### Data provided ###

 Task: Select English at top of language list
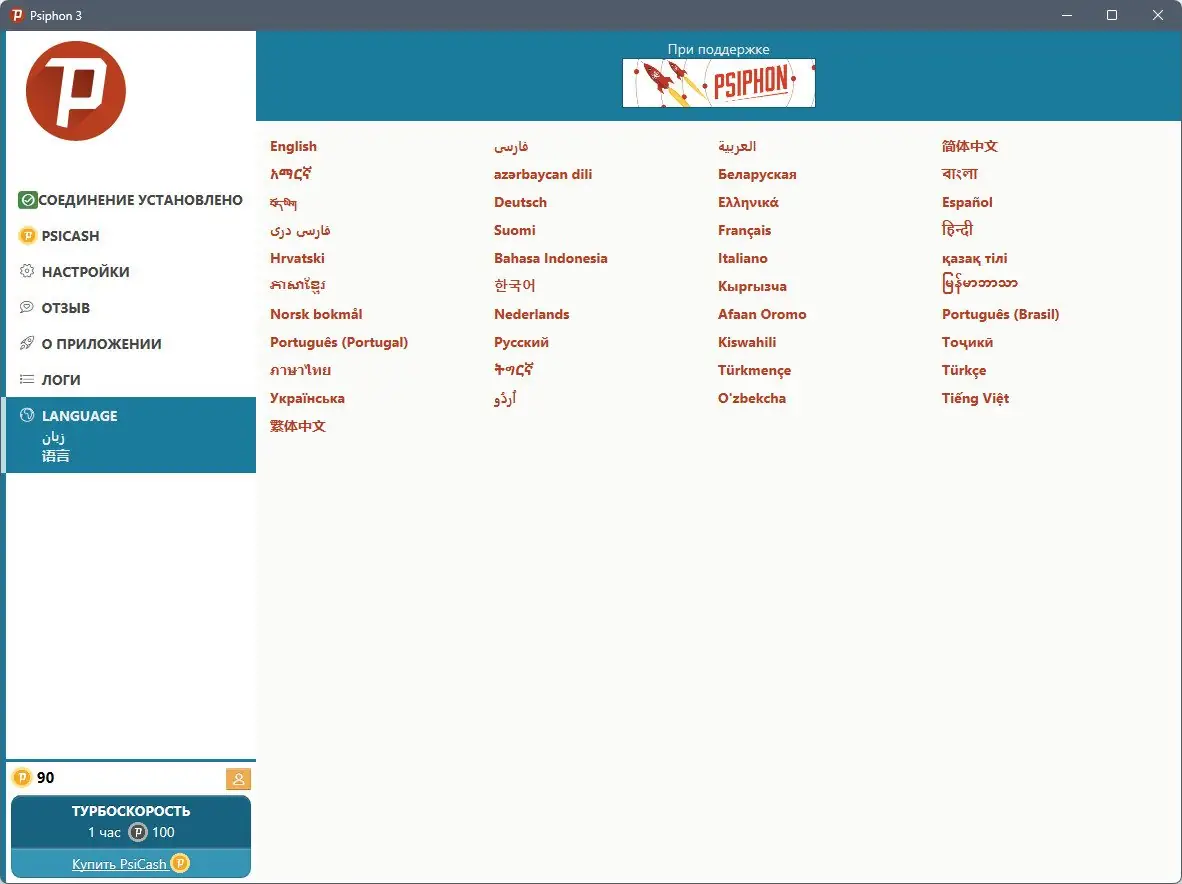click(x=292, y=146)
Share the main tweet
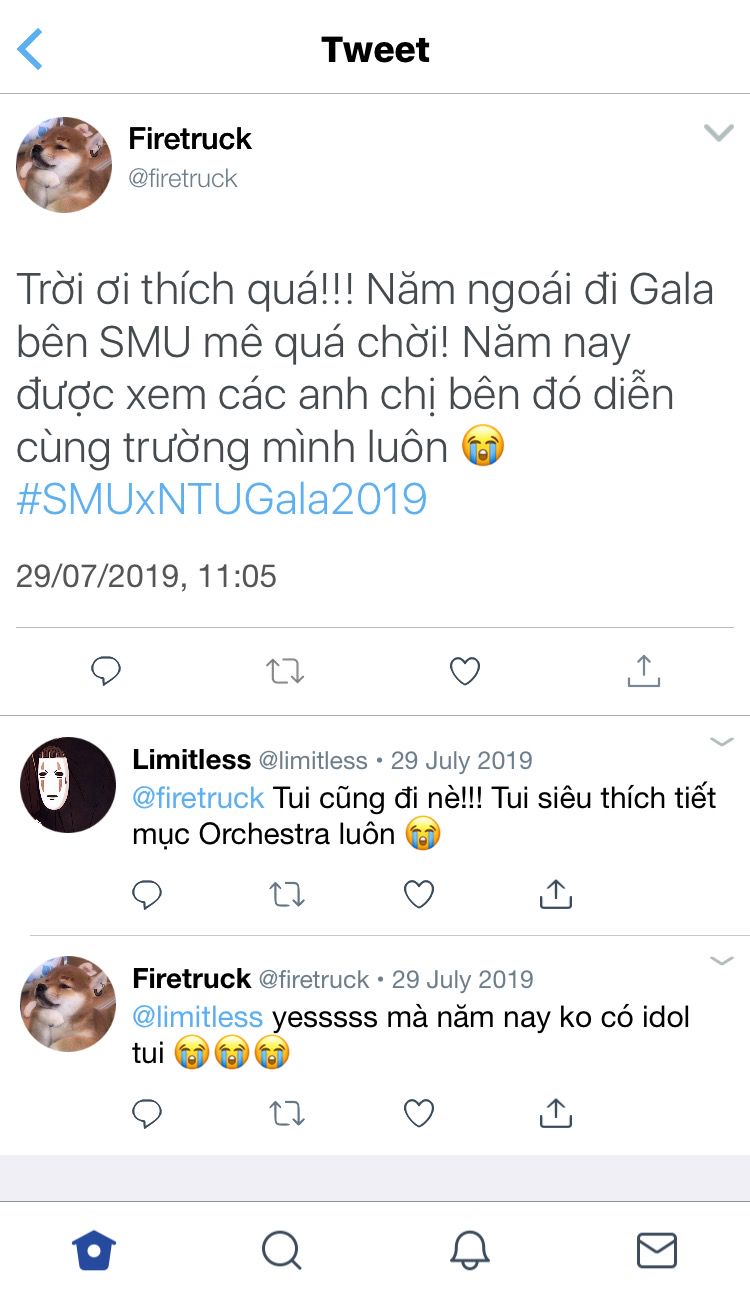The image size is (750, 1297). point(643,670)
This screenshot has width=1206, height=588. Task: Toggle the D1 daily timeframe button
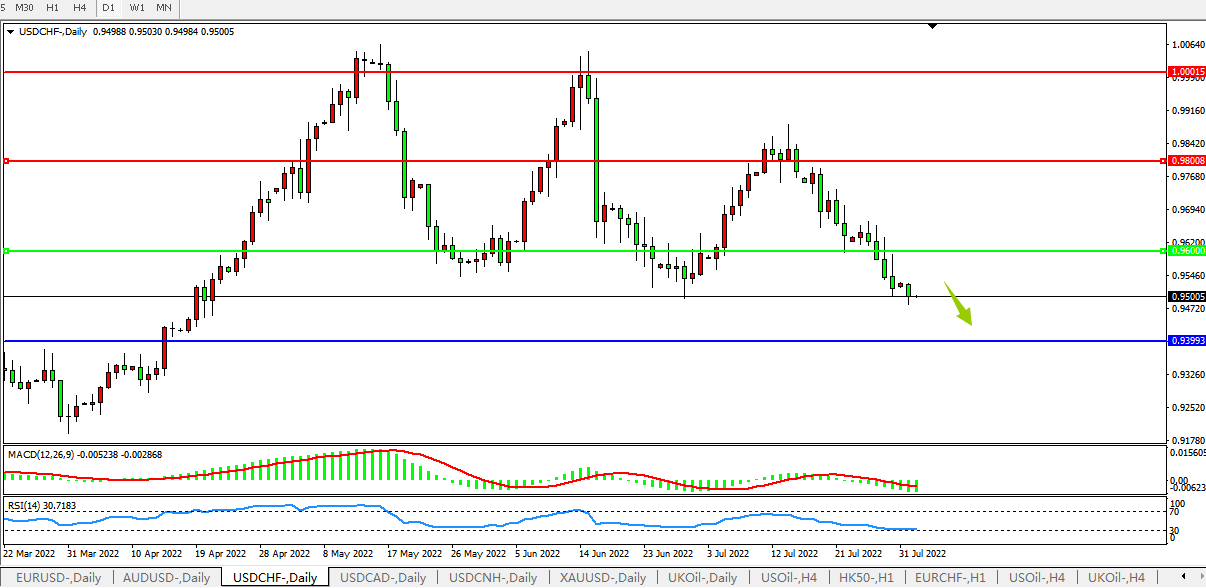tap(108, 8)
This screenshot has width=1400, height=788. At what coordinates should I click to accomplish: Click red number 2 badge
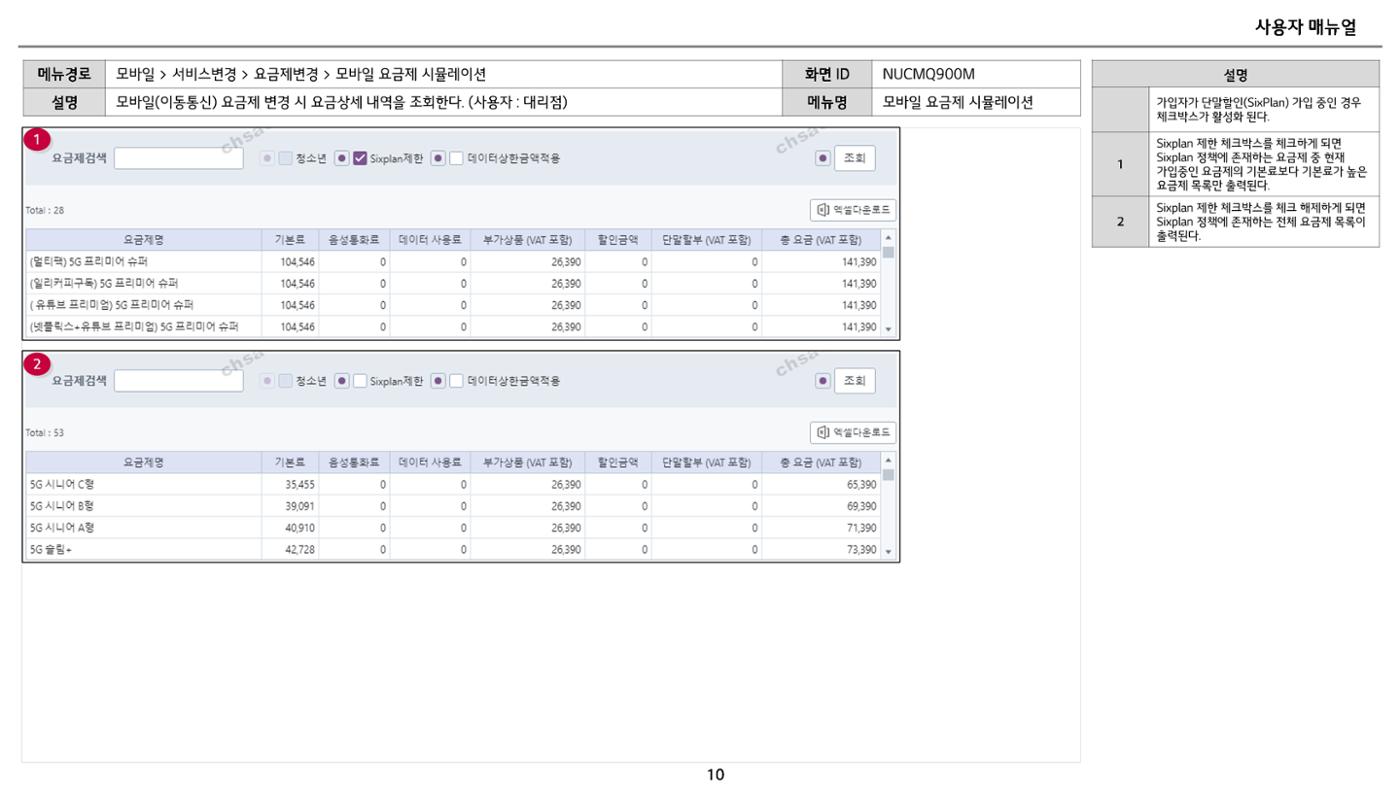37,364
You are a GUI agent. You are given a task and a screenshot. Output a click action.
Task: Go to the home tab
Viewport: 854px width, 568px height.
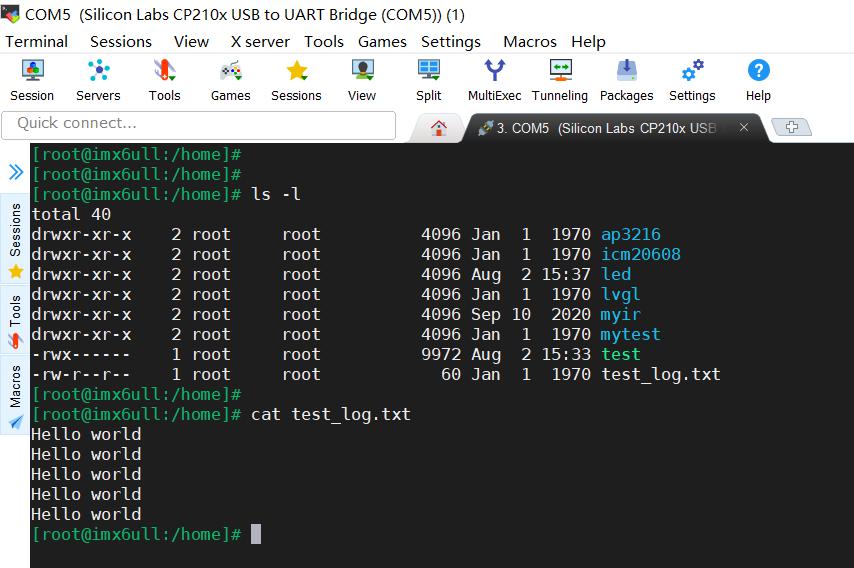coord(438,128)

###

Work to be completed: Reproduce all of the data exactly; the pictures do not belong in the copy.

Result of the task:
 Task: Select English at top of language list
click(x=292, y=146)
Share the main tweet
The image size is (750, 1297). point(643,670)
This screenshot has width=1206, height=588. Task: Toggle the D1 daily timeframe button
tap(108, 8)
This screenshot has width=1400, height=788. At what coordinates should I click to accomplish: Click red number 2 badge
37,364
You are a GUI agent. You are given a task and a screenshot. Output a click action.
Task: Go to the home tab
Viewport: 854px width, 568px height.
coord(438,128)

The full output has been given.